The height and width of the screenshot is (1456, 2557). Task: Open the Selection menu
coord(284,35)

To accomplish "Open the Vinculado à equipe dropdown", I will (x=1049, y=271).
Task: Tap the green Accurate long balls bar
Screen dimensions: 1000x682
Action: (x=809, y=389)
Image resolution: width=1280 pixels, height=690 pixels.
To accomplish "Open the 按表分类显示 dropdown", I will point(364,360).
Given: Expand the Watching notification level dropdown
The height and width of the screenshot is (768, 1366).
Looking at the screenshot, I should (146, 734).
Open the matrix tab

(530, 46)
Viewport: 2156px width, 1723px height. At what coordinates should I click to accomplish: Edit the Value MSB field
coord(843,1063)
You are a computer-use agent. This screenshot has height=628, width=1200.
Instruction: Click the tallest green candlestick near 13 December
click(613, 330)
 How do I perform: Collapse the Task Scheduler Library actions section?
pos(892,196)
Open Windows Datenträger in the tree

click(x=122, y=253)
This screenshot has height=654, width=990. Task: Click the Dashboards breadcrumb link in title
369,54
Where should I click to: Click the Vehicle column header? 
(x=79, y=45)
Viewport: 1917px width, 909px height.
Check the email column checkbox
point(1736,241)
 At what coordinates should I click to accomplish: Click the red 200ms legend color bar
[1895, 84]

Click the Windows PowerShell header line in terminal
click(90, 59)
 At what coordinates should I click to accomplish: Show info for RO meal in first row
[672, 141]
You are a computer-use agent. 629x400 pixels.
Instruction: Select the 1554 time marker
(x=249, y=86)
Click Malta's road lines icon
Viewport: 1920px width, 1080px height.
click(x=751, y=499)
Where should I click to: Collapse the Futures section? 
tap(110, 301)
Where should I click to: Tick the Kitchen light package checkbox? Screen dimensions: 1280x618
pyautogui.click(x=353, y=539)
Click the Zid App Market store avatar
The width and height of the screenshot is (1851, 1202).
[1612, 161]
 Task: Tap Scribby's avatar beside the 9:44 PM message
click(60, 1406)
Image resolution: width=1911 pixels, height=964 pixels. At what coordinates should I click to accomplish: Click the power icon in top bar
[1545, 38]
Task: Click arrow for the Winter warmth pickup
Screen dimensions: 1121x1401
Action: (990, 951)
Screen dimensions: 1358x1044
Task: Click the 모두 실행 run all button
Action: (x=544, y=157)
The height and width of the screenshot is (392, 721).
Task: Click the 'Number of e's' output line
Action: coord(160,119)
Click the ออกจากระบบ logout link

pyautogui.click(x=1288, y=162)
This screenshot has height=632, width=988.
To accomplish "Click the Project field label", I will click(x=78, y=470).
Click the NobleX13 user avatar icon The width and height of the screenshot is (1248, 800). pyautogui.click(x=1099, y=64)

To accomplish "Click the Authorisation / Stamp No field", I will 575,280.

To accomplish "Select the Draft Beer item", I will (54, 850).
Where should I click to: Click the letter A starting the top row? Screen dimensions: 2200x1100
━━━━━━━━━━━━━━━━━━━━
▸ **Directions for this task**: Copy out every item above line for line, without changing a single character.

▸ **Response**:
The height and width of the screenshot is (1456, 2557). Task: Open the Selection menu
coord(284,35)

To accomplish "Open the Vinculado à equipe dropdown", I will (x=1049, y=271).
Task: Tap the green Accurate long balls bar
Screen dimensions: 1000x682
Action: (x=809, y=389)
Image resolution: width=1280 pixels, height=690 pixels.
To accomplish "Open the 按表分类显示 dropdown", I will point(364,360).
Given: Expand the Watching notification level dropdown
The height and width of the screenshot is (768, 1366).
Looking at the screenshot, I should (146, 734).
Open the matrix tab

(530, 46)
Viewport: 2156px width, 1723px height. At what coordinates should I click to accomplish: Edit the Value MSB field
coord(843,1063)
You are a computer-use agent. This screenshot has height=628, width=1200.
Instruction: Click the tallest green candlestick near 13 December
click(613, 330)
 How do I perform: Collapse the Task Scheduler Library actions section?
pos(892,196)
Open Windows Datenträger in the tree

click(x=122, y=253)
This screenshot has height=654, width=990. Task: Click the Dashboards breadcrumb link in title
369,54
Where should I click to: Click the Vehicle column header? 
(x=79, y=45)
Viewport: 1917px width, 909px height.
Check the email column checkbox
point(1736,241)
 At what coordinates should I click to accomplish: Click the red 200ms legend color bar
[1895, 84]

Click the Windows PowerShell header line in terminal
click(90, 59)
 At what coordinates should I click to accomplish: Show info for RO meal in first row
[672, 141]
You are a computer-use agent. 629x400 pixels.
Instruction: Select the 1554 time marker
(x=249, y=86)
Click Malta's road lines icon
Viewport: 1920px width, 1080px height.
click(x=751, y=499)
Where should I click to: Collapse the Futures section? 
tap(110, 301)
Where should I click to: Tick the Kitchen light package checkbox? Screen dimensions: 1280x618
pyautogui.click(x=353, y=539)
Click the Zid App Market store avatar
The width and height of the screenshot is (1851, 1202).
[1612, 161]
 Task: Tap Scribby's avatar beside the 9:44 PM message
click(60, 1406)
Image resolution: width=1911 pixels, height=964 pixels. At what coordinates should I click to accomplish: Click the power icon in top bar
[1545, 38]
Task: Click arrow for the Winter warmth pickup
Screen dimensions: 1121x1401
Action: (990, 951)
Screen dimensions: 1358x1044
Task: Click the 모두 실행 run all button
Action: (x=544, y=157)
The height and width of the screenshot is (392, 721).
Task: Click the 'Number of e's' output line
Action: coord(160,119)
Click the ออกจากระบบ logout link

pyautogui.click(x=1288, y=162)
This screenshot has height=632, width=988.
To accomplish "Click the Project field label", I will click(x=78, y=470).
Click the NobleX13 user avatar icon The width and height of the screenshot is (1248, 800). pyautogui.click(x=1099, y=64)

To accomplish "Click the Authorisation / Stamp No field", I will 575,280.

To accomplish "Select the Draft Beer item", I will (54, 850).
Where should I click to: Click the letter A starting the top row? Screen dimensions: 2200x1100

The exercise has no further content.